En un país que aún batalla contra la sobrepoblación de animales callejeros, surge una tendencia imparable: los gatos se han convertido en los nuevos protagonistas de las familias mexicanas. Según datos del INEGI, 7 de cada 10 hogares cuentan con una mascota, una cifra que ha crecido exponencialmente desde 2017 y que alcanzó su pico máximo tras la pandemia.
Te podría interesar:
Este fenómeno no es casualidad. Mientras la tasa de natalidad en México cayó un 4.5% el año pasado, la adopción de animales de compañía va en aumento, reflejando una transformación profunda en las dinámicas sociales y el uso del espacio.
El felino: El aliado ideal de la vida urbana
El ritmo acelerado de las ciudades, las jornadas laborales extensas y la reducción del tamaño de las viviendas han inclinado la balanza a favor de los gatos.
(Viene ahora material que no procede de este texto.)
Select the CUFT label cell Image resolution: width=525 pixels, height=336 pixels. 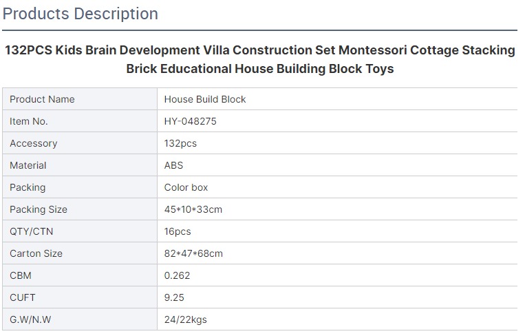(x=80, y=298)
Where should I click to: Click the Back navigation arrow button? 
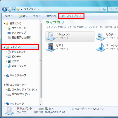pos(5,9)
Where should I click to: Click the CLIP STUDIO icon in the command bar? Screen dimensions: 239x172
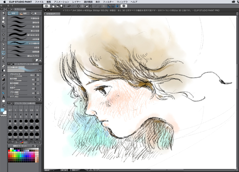click(47, 6)
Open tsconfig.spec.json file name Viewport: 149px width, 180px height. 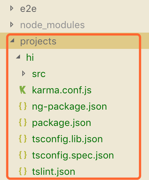pos(73,156)
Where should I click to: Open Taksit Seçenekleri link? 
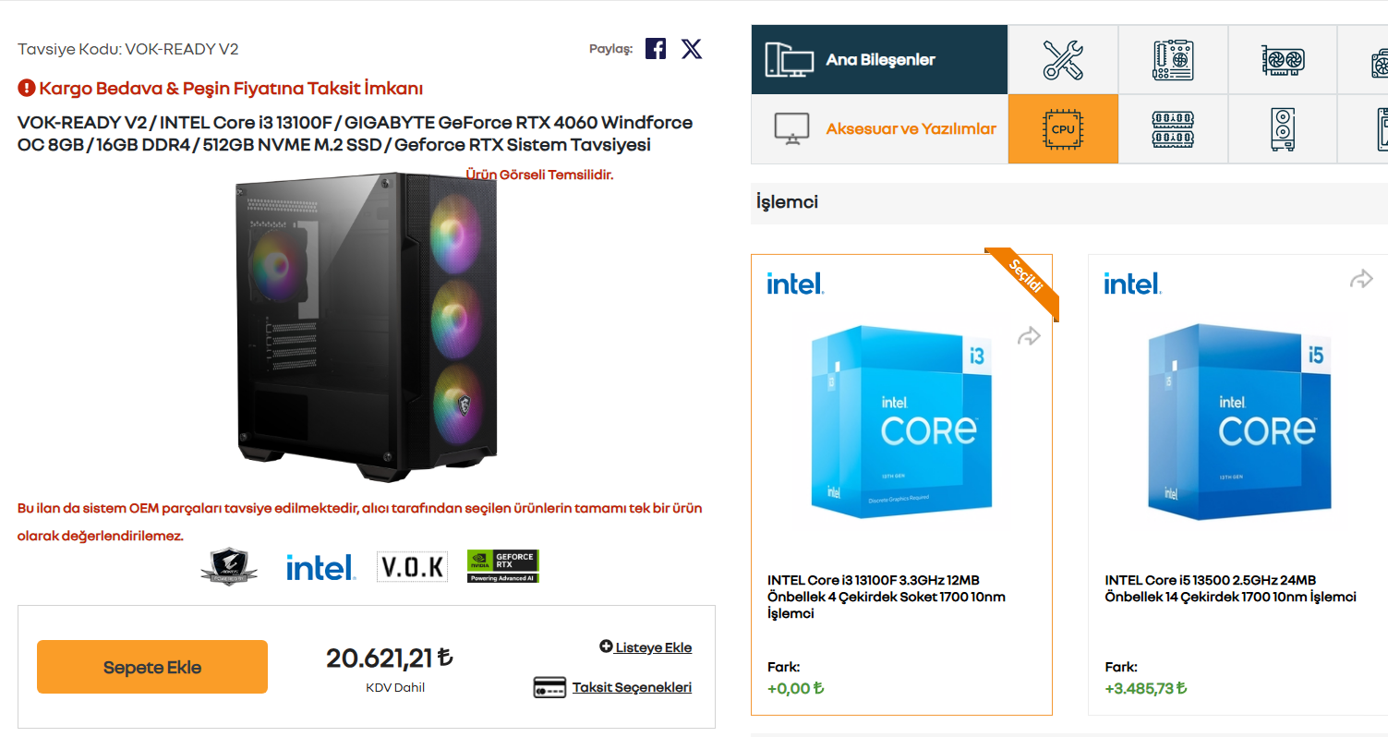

Sus características naturales los hacen encajar perfectamente en la vida moderna:
- Independencia: Adaptables a agendas apretadas.
- Espacio: Ideales para departamentos y áreas reducidas.
- Mantenimiento: Percibidos como animales silenciosos y sumamente limpios.
Desmontando el mito del “bajo mantenimiento”
A pesar de su fama de independientes, los expertos advierten que los gatos no son “mascotas de adorno”. Para garantizar su bienestar emocional y físico, un hogar debe cumplir con lo que se conoce como enriquecimiento ambiental:
- Territorialidad: Necesitan rascadores y superficies elevadas para trepar.
- Recursos: Fuentes de agua fresca y areneros siempre limpios.
- Estimulación: Juegos diarios que fomenten su instinto cazador.
- Socialización: Reglas claras para la convivencia con otros animales.
La Medicina Felina: Una especialidad en ascenso
El crecimiento de la población gatuna ha obligado a la ciencia veterinaria a evolucionar. Ya no basta con una atención generalista; hoy la medicina felina es una rama especializada.
Desde analgésicos postoperatorios diseñados exclusivamente para su metabolismo hasta terapias avanzadas para la diabetes felina, la industria responde a dueños cada vez más informados y exigentes.
Educación con visión global
Ante este panorama, instituciones como la Universidad Autónoma de Guadalajara (UAG) han reforzado sus programas de Medicina Veterinaria y Zootecnia. El enfoque actual busca formar profesionales que no solo atiendan la salud animal, sino que entiendan su impacto en la salud pública y la sociedad.
“Proteger la vida implica empatía hacia los cuidadores y un compromiso ético con cada paciente”, señalan académicos de la institución, invitando a las nuevas generaciones a ver la veterinaria como un pilar fundamental del bienestar social y la seguridad alimentaria.